England: Vols. I–IV.  1876–79.
 
Brereton
The Vassal’s Lament for the Fallen Tree
Felicia Hemans (1793–1835)
 
          “Here [at Brereton in Cheshire] is one thing incredibly strange, but attested, as I myself have heard, by many persons and commonly believed. Before any heir of this family dies, there are seen, in a lake adjoining, the bodies of trees swimming on the water for several days.”—Camden’s Britannia.
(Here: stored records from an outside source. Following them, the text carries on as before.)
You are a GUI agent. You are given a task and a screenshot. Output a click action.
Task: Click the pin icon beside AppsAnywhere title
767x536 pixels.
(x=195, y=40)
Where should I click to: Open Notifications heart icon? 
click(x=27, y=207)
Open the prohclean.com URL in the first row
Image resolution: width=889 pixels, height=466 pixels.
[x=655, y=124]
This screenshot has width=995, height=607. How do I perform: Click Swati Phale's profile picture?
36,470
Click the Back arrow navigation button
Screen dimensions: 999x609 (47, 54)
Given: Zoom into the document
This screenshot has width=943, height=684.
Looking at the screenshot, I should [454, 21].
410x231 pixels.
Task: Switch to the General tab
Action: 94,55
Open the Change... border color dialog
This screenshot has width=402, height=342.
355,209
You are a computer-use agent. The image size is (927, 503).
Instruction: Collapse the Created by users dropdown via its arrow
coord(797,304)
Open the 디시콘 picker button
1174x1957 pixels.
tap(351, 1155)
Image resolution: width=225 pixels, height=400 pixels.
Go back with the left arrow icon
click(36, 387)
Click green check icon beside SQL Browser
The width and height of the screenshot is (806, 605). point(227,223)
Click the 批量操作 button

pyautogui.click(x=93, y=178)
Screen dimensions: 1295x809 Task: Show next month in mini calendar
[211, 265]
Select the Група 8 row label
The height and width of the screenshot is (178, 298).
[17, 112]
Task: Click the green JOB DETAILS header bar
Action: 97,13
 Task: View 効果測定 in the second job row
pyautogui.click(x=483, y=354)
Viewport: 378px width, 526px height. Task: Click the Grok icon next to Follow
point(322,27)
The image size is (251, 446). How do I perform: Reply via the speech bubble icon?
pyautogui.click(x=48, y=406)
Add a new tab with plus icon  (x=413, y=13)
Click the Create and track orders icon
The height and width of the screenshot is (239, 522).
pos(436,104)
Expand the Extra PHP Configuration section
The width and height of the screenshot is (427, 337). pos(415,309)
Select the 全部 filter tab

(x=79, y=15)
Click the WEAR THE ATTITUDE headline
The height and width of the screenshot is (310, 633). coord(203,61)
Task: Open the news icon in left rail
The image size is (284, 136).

  YES! I have seen the ancient oak
    On the dark deep water cast,
  And it was not felled by the woodman’s stroke,
    Or the rush of the sweeping blast;
For the axe might never touch that tree,        5
And the air was still as a summer sea.
 
  I saw it fall, as falls a chief
    By an arrow in the fight,
  And the old woods shook, to their loftiest leaf,
    At the crashing of its might;        10
And the startled deer to their coverts drew,
And the spray of the lake as a fountain’s flew!
 
  ’T is fallen! But think thou not I weep
    For the forest’s pride o’erthrown,—
  An old man’s tears lie far too deep        15
    To be poured for this alone:
But by that sign too well I know
That a youthful head must soon be low!
 
  A youthful head, with its shining hair,
    And its bright quick-flashing eye;        20
  Well may I weep! for the boy is fair,
    Too fair a thing to die!
But on his brow the mark is set,—
O, could my life redeem him yet!
 
  He bounded by me as I gazed        25
    Alone on the fatal sign,
  And it seemed like sunshine when he raised
    His joyous glance to mine.
With a stag’s fleet step he bounded by,
So full of life,—but he must die!        30
 
  He must, he must! in that deep dell,
    By that dark water’s side,
  ’T is known that ne’er a proud tree fell
    But an heir of his fathers died.
And he,—there ’s laughter in his eye,        35
Joy in his voice,—yet he must die!
 
  I ’ve borne him in these arms, that now
    Are nerveless and unstrung;
  And must I see, on that fair brow,
    The dust untimely flung?        40
I must!—yon green oak, branch and crest,
Lies floating on the dark lake’s breast!
 
  The noble boy!—how proudly sprung
    The falcon from his hand!
  It seemed like youth to see him young,        45
    A flower in his father’s land!
But the hour of the knell and the dirge is nigh,
For the tree hath fallen, and the flower must die.
 
  Say not ’t is vain! I tell thee, some
    Are warned by a meteor’s light,        50
  Or a pale bird, flitting, calls them home,
    Or a voice on the winds by night;
And they must go! And he too, he!
Woe for the fall of the glorious tree!